▶ _Task description_: Reproduce each of the records below line for line, without changing anything.

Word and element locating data
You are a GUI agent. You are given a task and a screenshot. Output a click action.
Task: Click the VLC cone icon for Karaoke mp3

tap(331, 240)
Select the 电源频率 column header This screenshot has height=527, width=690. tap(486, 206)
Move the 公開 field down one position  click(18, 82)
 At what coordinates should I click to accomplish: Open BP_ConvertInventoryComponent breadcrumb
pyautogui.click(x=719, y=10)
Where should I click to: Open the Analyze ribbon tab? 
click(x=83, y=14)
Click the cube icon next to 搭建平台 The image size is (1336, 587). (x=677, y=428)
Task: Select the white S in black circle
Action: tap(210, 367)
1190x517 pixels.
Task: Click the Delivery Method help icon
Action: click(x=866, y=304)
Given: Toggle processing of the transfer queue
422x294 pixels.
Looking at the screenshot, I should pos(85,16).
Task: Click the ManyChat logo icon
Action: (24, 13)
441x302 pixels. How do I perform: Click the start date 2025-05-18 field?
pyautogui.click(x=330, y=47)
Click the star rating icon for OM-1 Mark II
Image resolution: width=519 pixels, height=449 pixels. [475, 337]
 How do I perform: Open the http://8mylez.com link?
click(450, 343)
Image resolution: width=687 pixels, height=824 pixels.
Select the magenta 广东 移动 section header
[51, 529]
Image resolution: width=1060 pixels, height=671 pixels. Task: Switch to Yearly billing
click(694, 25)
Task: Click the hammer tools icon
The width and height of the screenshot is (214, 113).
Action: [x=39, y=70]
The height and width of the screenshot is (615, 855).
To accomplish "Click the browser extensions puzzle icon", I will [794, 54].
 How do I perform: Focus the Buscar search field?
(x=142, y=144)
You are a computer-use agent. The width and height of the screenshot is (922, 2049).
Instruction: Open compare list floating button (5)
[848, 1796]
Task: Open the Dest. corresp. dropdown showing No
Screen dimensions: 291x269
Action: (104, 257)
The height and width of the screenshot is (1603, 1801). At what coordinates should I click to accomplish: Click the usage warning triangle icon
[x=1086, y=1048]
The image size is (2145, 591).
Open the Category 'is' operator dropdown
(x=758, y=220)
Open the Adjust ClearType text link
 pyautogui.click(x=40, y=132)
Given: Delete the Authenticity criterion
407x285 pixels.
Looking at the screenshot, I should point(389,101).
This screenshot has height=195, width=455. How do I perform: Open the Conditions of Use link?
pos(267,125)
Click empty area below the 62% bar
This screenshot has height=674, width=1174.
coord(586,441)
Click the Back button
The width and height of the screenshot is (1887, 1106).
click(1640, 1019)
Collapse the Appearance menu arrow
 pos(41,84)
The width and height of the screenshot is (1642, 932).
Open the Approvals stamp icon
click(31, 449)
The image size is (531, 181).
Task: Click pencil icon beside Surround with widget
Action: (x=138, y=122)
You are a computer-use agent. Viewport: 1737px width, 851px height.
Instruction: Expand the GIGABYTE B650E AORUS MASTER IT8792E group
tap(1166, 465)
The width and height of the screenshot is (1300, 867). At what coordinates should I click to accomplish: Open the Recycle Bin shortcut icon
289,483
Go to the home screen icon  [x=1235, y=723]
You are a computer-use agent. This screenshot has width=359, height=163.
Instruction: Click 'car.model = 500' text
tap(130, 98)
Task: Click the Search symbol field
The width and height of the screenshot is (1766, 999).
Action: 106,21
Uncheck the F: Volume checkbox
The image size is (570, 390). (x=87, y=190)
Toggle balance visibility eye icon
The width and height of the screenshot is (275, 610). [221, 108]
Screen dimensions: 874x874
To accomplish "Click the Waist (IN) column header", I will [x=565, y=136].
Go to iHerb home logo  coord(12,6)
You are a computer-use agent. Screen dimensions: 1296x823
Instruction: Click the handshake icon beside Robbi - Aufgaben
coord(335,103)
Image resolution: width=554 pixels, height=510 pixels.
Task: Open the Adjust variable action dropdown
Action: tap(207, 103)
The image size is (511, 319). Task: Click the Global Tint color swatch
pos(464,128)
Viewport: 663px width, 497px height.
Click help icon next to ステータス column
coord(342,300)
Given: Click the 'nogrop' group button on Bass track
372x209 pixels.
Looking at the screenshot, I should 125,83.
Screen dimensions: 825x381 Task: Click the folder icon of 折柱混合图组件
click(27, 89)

▶ _Task result_:
You are a GUI agent. You are given a task and a screenshot. Output a click action.
Task: Click the VLC cone icon for Karaoke mp3

tap(331, 240)
Select the 电源频率 column header This screenshot has height=527, width=690. tap(486, 206)
Move the 公開 field down one position  click(18, 82)
 At what coordinates should I click to accomplish: Open BP_ConvertInventoryComponent breadcrumb
pyautogui.click(x=719, y=10)
Where should I click to: Open the Analyze ribbon tab? 
click(x=83, y=14)
Click the cube icon next to 搭建平台 The image size is (1336, 587). (x=677, y=428)
Task: Select the white S in black circle
Action: tap(210, 367)
1190x517 pixels.
Task: Click the Delivery Method help icon
Action: click(x=866, y=304)
Given: Toggle processing of the transfer queue
422x294 pixels.
Looking at the screenshot, I should pos(85,16).
Task: Click the ManyChat logo icon
Action: (24, 13)
441x302 pixels. How do I perform: Click the start date 2025-05-18 field?
pyautogui.click(x=330, y=47)
Click the star rating icon for OM-1 Mark II
Image resolution: width=519 pixels, height=449 pixels. [475, 337]
 How do I perform: Open the http://8mylez.com link?
click(450, 343)
Image resolution: width=687 pixels, height=824 pixels.
Select the magenta 广东 移动 section header
[51, 529]
Image resolution: width=1060 pixels, height=671 pixels. Task: Switch to Yearly billing
click(694, 25)
Task: Click the hammer tools icon
The width and height of the screenshot is (214, 113).
Action: [x=39, y=70]
The height and width of the screenshot is (615, 855).
To accomplish "Click the browser extensions puzzle icon", I will [794, 54].
 How do I perform: Focus the Buscar search field?
(x=142, y=144)
You are a computer-use agent. The width and height of the screenshot is (922, 2049).
Instruction: Open compare list floating button (5)
[848, 1796]
Task: Open the Dest. corresp. dropdown showing No
Screen dimensions: 291x269
Action: (104, 257)
The height and width of the screenshot is (1603, 1801). At what coordinates should I click to accomplish: Click the usage warning triangle icon
[x=1086, y=1048]
The image size is (2145, 591).
Open the Category 'is' operator dropdown
(x=758, y=220)
Open the Adjust ClearType text link
 pyautogui.click(x=40, y=132)
Given: Delete the Authenticity criterion
407x285 pixels.
Looking at the screenshot, I should point(389,101).
This screenshot has height=195, width=455. How do I perform: Open the Conditions of Use link?
pos(267,125)
Click empty area below the 62% bar
This screenshot has height=674, width=1174.
coord(586,441)
Click the Back button
The width and height of the screenshot is (1887, 1106).
click(1640, 1019)
Collapse the Appearance menu arrow
 pos(41,84)
The width and height of the screenshot is (1642, 932).
Open the Approvals stamp icon
click(31, 449)
The image size is (531, 181).
Task: Click pencil icon beside Surround with widget
Action: (x=138, y=122)
You are a computer-use agent. Viewport: 1737px width, 851px height.
Instruction: Expand the GIGABYTE B650E AORUS MASTER IT8792E group
tap(1166, 465)
The width and height of the screenshot is (1300, 867). At what coordinates should I click to accomplish: Open the Recycle Bin shortcut icon
289,483
Go to the home screen icon  [x=1235, y=723]
You are a computer-use agent. This screenshot has width=359, height=163.
Instruction: Click 'car.model = 500' text
tap(130, 98)
Task: Click the Search symbol field
The width and height of the screenshot is (1766, 999).
Action: 106,21
Uncheck the F: Volume checkbox
The image size is (570, 390). (x=87, y=190)
Toggle balance visibility eye icon
The width and height of the screenshot is (275, 610). [221, 108]
Screen dimensions: 874x874
To accomplish "Click the Waist (IN) column header", I will [x=565, y=136].
Go to iHerb home logo  coord(12,6)
You are a computer-use agent. Screen dimensions: 1296x823
Instruction: Click the handshake icon beside Robbi - Aufgaben
coord(335,103)
Image resolution: width=554 pixels, height=510 pixels.
Task: Open the Adjust variable action dropdown
Action: tap(207, 103)
The image size is (511, 319). Task: Click the Global Tint color swatch
pos(464,128)
Viewport: 663px width, 497px height.
Click help icon next to ステータス column
coord(342,300)
Given: Click the 'nogrop' group button on Bass track
372x209 pixels.
Looking at the screenshot, I should 125,83.
Screen dimensions: 825x381 Task: Click the folder icon of 折柱混合图组件
click(27, 89)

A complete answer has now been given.